米Intel社は2004年2月18日(米国時間),2004年後半からクライアント向けCPU製品にバッファ・オーバーフロー防止機構を盛り込むと発表した。Blasterのようなウイルスに対抗できる。名称は「No Execute(NX) memory protection」。米国サンフランシスコで開催中の開発者向け会議「Intel Developer Forum(IDF)Spring 2004」で明らかにした。対象CPUは明らかにしていないが,発表文に「HyperThreading技術と併せて」という表現があることからPrescottベースのPentium 4が対象と見られる。

 この機構はIntelの64ビット・プロセッサ「Itanium2」に搭載されているものと同じ。物理アドレスと論理アドレスを変換する「ページ・トランスレーション・テーブル」に新しいビット(NXビット)を追加してNXを実現する。CPUは命令を取り込むフェッチ動作の際,実アドレスからデータを取り出す。このときページ・トランスレーション・テーブルを使って論理アドレスから物理アドレスに変換する。その際にNXビットが有効になっている場合は,命令を読み込まず例外エラーを発生させる。
 
 一般にバッファ・オーバーフロー攻撃ではメモリー上のバッファ格納領域を溢れさせ,戻りアドレスなどが格納されているスタック領域を書き換える。うまく戻りアドレスを書き換えることができれば,このスタック領域のデータがCPUに読み込まれた際に任意の場所に書いてある命令を実行させることができる。一般には溢れさせたデータの中にプログラムを仕込むことで不正なプログラムを実行させる。従ってOSがスタック領域やバッファ領域にあるデータを確保する際,その領域のNXビットをオンにしておけば,スタック領域やバッファ領域にある埋め込まれたプログラムを実行するのを防止できる。
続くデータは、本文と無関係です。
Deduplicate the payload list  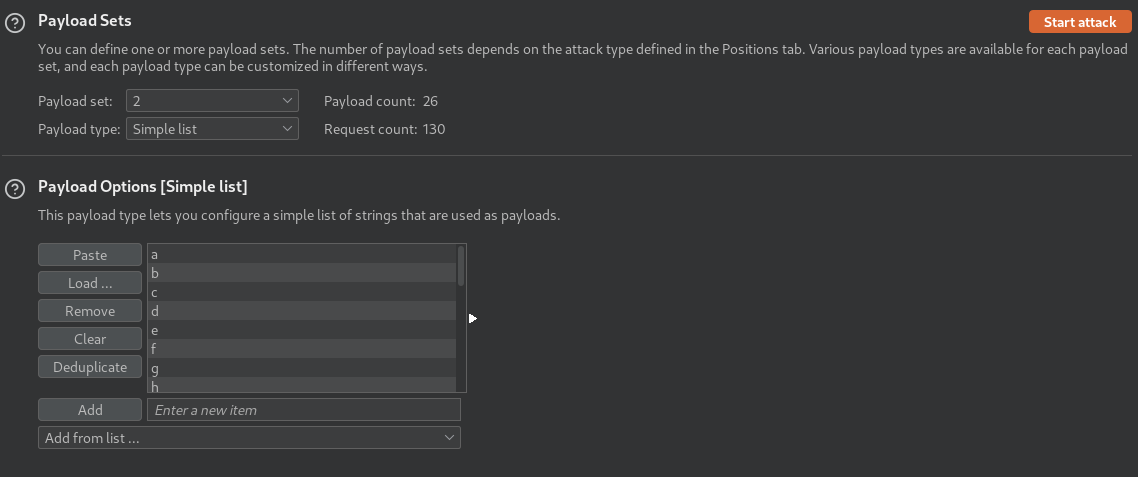[x=90, y=367]
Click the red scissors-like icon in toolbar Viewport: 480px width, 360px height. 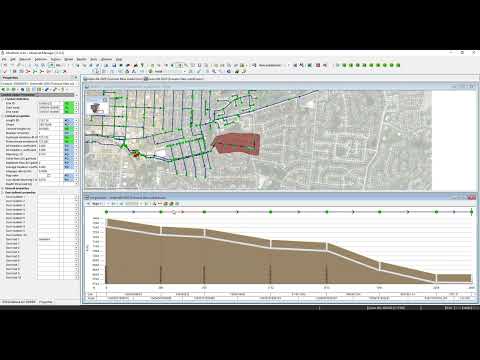point(28,71)
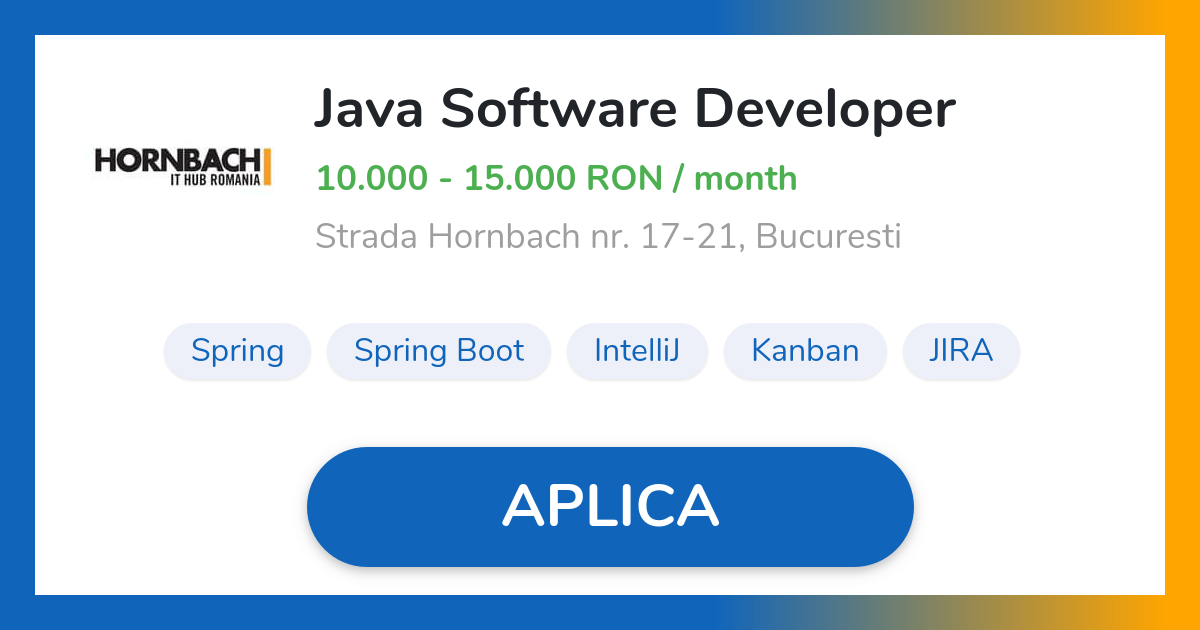This screenshot has height=630, width=1200.
Task: Select the Spring Boot skill tag
Action: 438,351

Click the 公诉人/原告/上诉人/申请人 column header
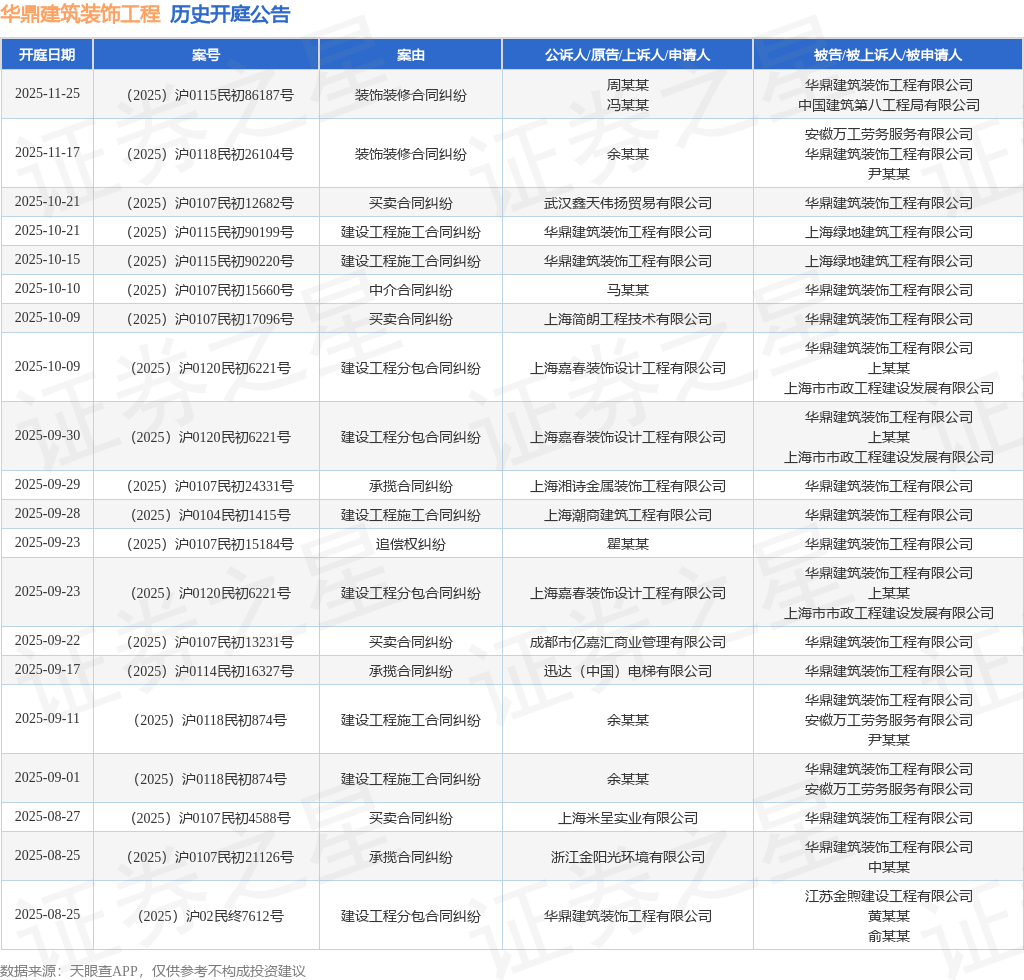(x=628, y=54)
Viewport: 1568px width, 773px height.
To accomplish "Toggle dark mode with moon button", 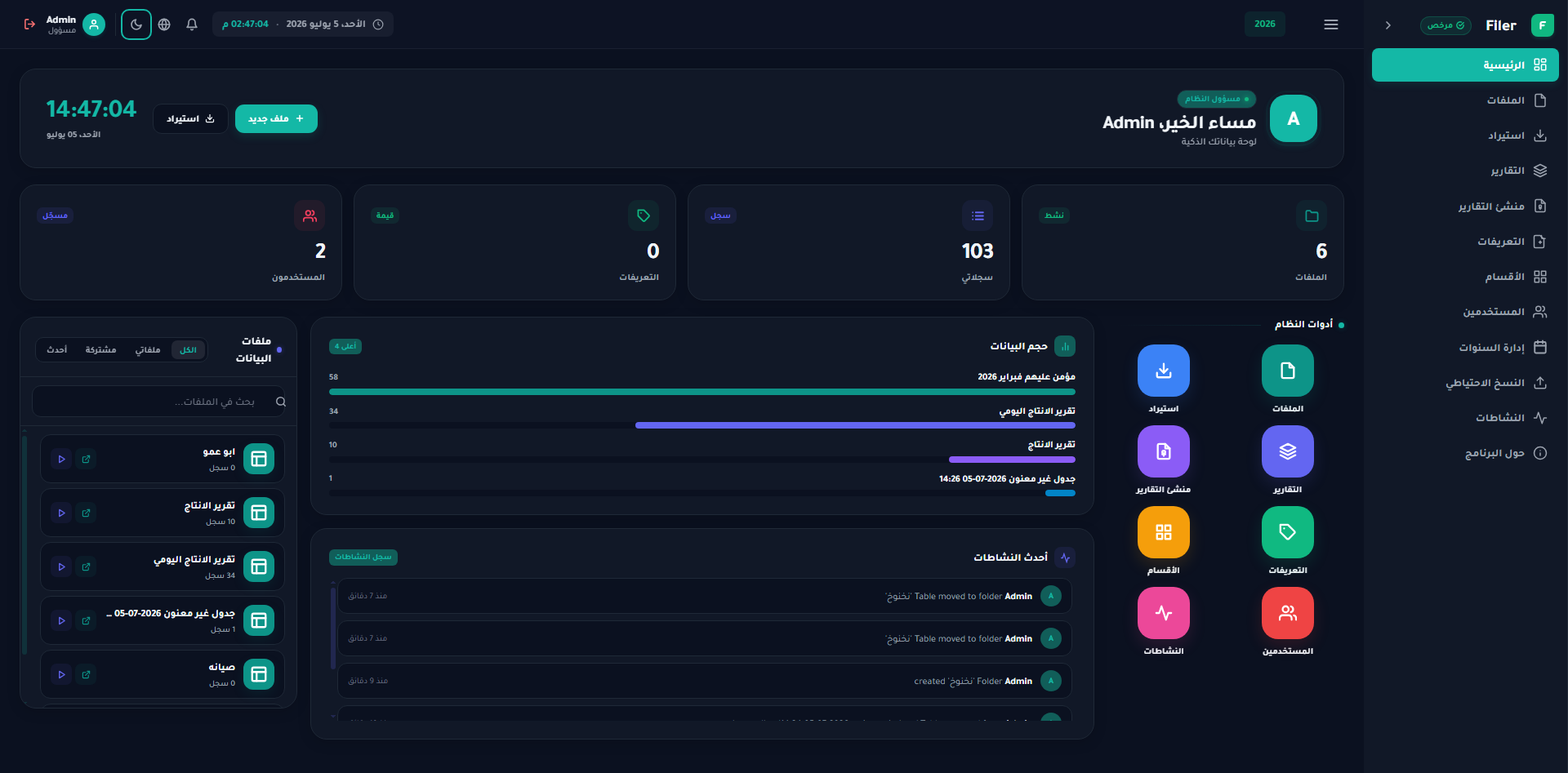I will 136,24.
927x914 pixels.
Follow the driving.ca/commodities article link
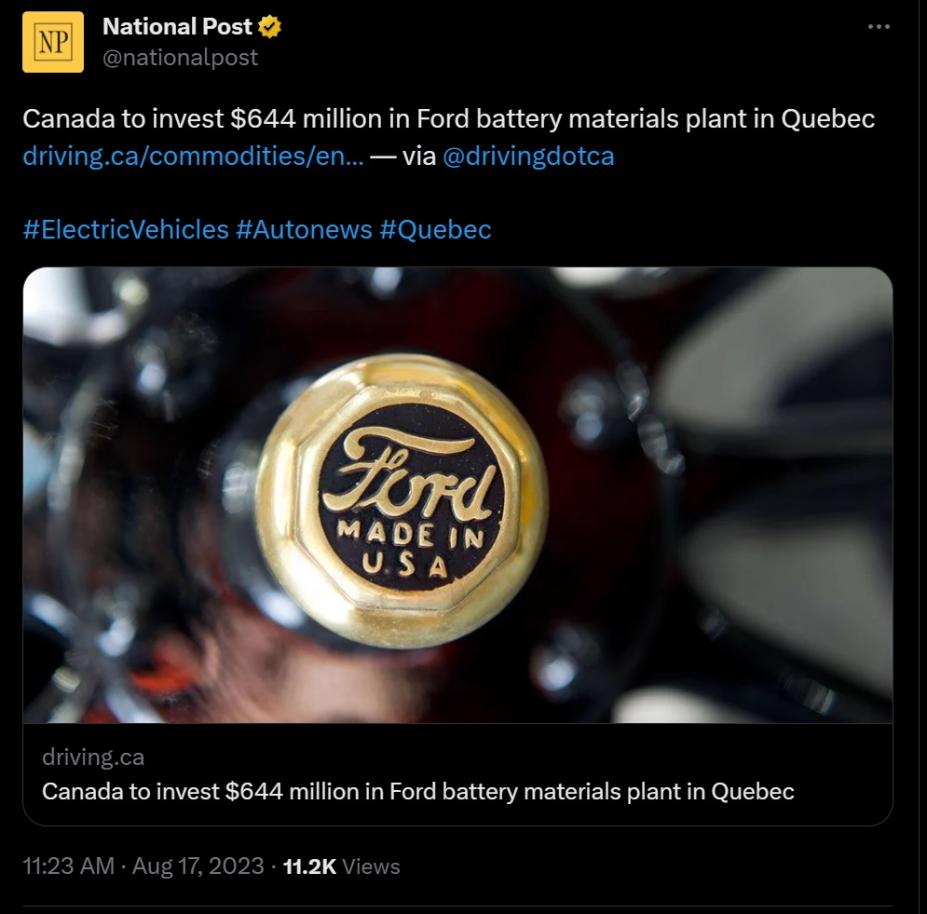(193, 156)
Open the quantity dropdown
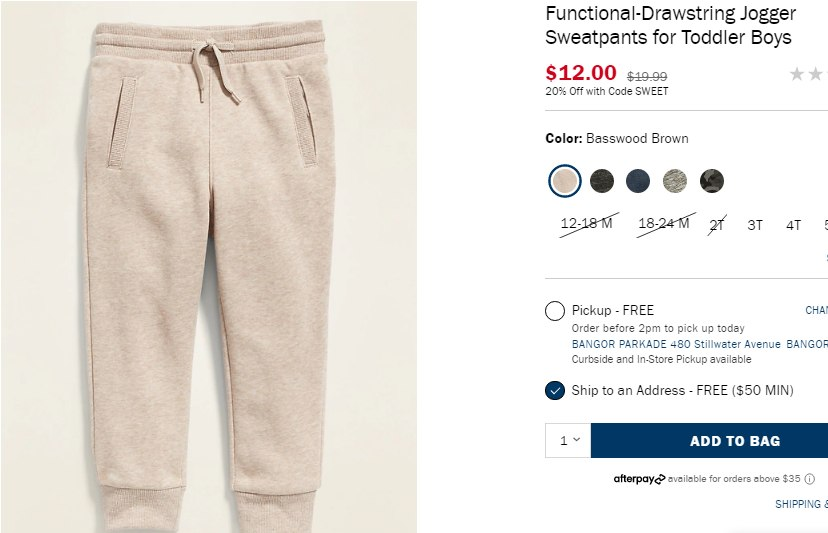 point(568,440)
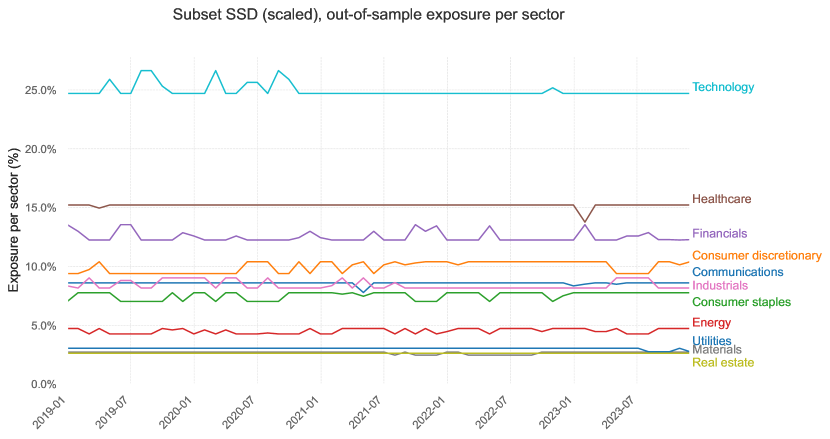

 実は同様の機構は米AMD社のAMD64アーキテクチャのCPUには搭載されている。AMDによれば「2004年第2四半期以降に配布されるWindows XP Service Pack 2でこの機能が有効になる」(Computation Products Group,Microprocessor Business Unit,Strategic MarketingのTim Wrightディレクタ)という。このことから,Intelの場合も同様に,Windows XPのService Pack2で利用可能になると推測される。